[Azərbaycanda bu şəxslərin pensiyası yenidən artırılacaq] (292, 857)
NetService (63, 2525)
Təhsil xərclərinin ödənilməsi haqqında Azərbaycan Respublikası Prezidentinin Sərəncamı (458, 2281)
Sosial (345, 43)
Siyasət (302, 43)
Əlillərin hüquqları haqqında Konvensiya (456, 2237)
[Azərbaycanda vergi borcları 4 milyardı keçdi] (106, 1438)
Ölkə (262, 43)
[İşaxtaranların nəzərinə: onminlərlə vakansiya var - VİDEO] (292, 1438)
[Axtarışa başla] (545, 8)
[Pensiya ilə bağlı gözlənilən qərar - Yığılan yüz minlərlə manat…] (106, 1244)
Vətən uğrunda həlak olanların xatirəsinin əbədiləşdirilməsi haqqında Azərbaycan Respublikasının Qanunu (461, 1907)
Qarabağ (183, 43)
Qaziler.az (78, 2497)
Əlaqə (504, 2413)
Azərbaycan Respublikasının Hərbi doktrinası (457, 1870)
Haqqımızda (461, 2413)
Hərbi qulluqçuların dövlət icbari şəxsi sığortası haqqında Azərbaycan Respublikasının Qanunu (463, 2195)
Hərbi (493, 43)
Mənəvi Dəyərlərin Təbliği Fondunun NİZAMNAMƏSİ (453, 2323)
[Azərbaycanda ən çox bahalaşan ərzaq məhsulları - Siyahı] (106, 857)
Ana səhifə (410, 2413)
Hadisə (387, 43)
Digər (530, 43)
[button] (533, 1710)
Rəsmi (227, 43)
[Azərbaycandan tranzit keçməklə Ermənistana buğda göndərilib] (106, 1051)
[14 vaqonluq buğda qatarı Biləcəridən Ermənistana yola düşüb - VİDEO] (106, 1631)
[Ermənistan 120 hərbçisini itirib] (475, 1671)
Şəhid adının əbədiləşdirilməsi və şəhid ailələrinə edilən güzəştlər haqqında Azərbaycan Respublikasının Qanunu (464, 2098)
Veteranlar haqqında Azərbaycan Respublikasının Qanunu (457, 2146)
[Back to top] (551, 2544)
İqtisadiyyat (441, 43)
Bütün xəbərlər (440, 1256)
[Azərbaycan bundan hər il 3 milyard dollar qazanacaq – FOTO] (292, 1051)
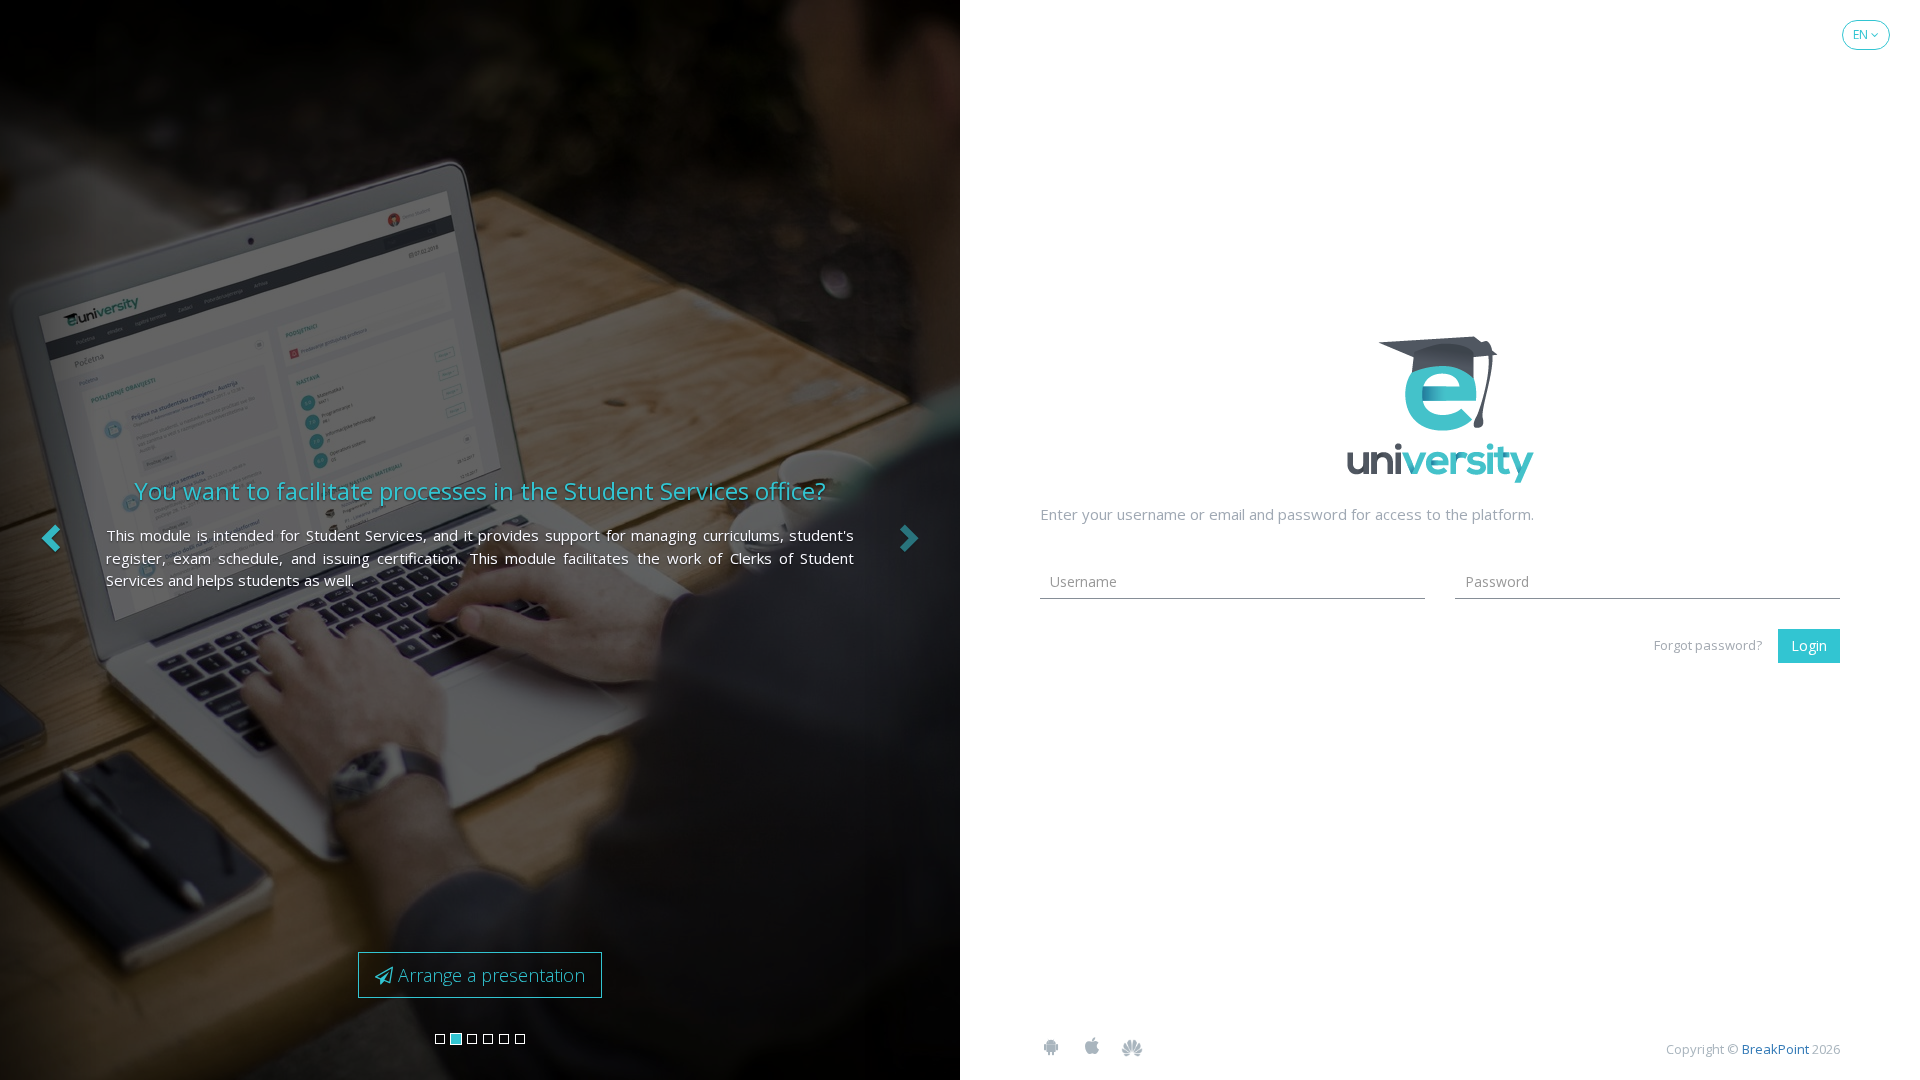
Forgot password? (1708, 645)
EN (1862, 34)
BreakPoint (1775, 1049)
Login (1809, 645)
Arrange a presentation (489, 975)
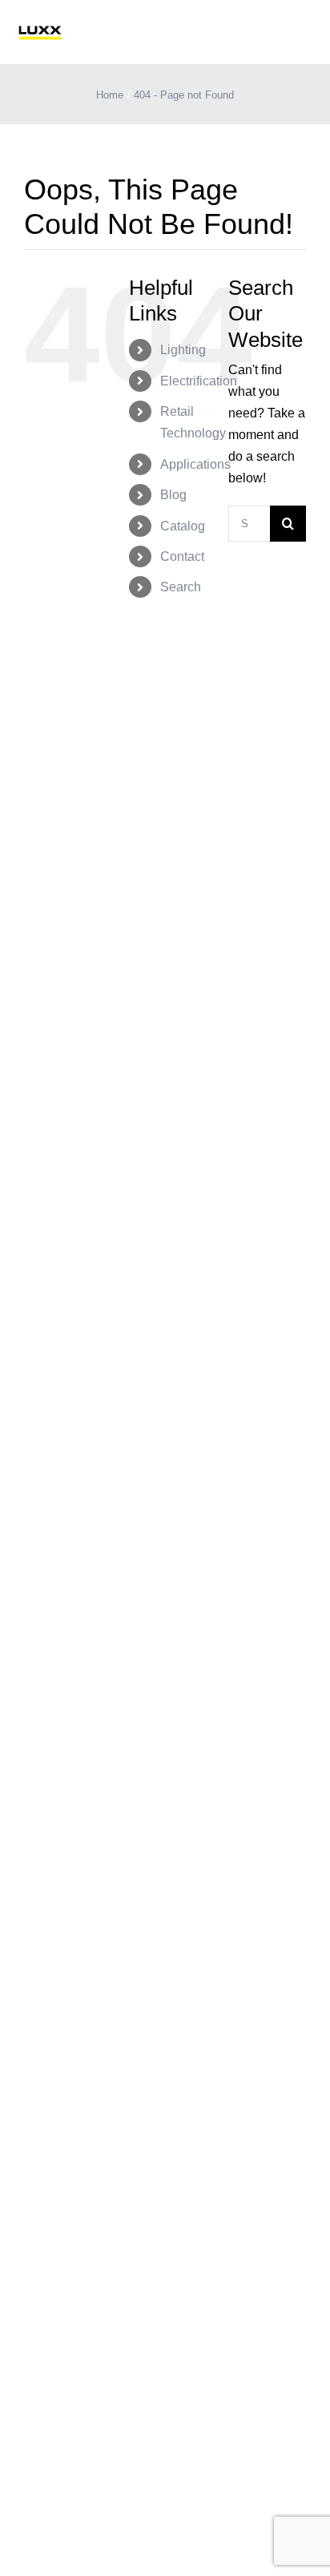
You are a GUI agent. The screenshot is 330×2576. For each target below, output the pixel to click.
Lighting (183, 350)
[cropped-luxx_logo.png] (40, 32)
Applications (195, 464)
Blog (173, 495)
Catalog (182, 526)
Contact (182, 556)
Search (180, 587)
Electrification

■ What is being asked: Exactly as written, repeat each line from the beginning of the data above to the line containing "Rəsmi (227, 43)", inclusive.

■ Response:
[Azərbaycanda bu şəxslərin pensiyası yenidən artırılacaq] (292, 857)
NetService (63, 2525)
Təhsil xərclərinin ödənilməsi haqqında Azərbaycan Respublikası Prezidentinin Sərəncamı (458, 2281)
Sosial (345, 43)
Siyasət (302, 43)
Əlillərin hüquqları haqqında Konvensiya (456, 2237)
[Azərbaycanda vergi borcları 4 milyardı keçdi] (106, 1438)
Ölkə (262, 43)
[İşaxtaranların nəzərinə: onminlərlə vakansiya var - VİDEO] (292, 1438)
[Axtarışa başla] (545, 8)
[Pensiya ilə bağlı gözlənilən qərar - Yığılan yüz minlərlə manat…] (106, 1244)
Vətən uğrunda həlak olanların xatirəsinin əbədiləşdirilməsi haqqında Azərbaycan Respublikasının Qanunu (461, 1907)
Qarabağ (183, 43)
Qaziler.az (78, 2497)
Əlaqə (504, 2413)
Azərbaycan Respublikasının Hərbi doktrinası (457, 1870)
Haqqımızda (461, 2413)
Hərbi qulluqçuların dövlət icbari şəxsi sığortası haqqında Azərbaycan Respublikasının Qanunu (463, 2195)
Hərbi (493, 43)
Mənəvi Dəyərlərin Təbliği Fondunun NİZAMNAMƏSİ (453, 2323)
[Azərbaycanda ən çox bahalaşan ərzaq məhsulları - Siyahı] (106, 857)
Ana səhifə (410, 2413)
Hadisə (387, 43)
Digər (530, 43)
[button] (533, 1710)
Rəsmi (227, 43)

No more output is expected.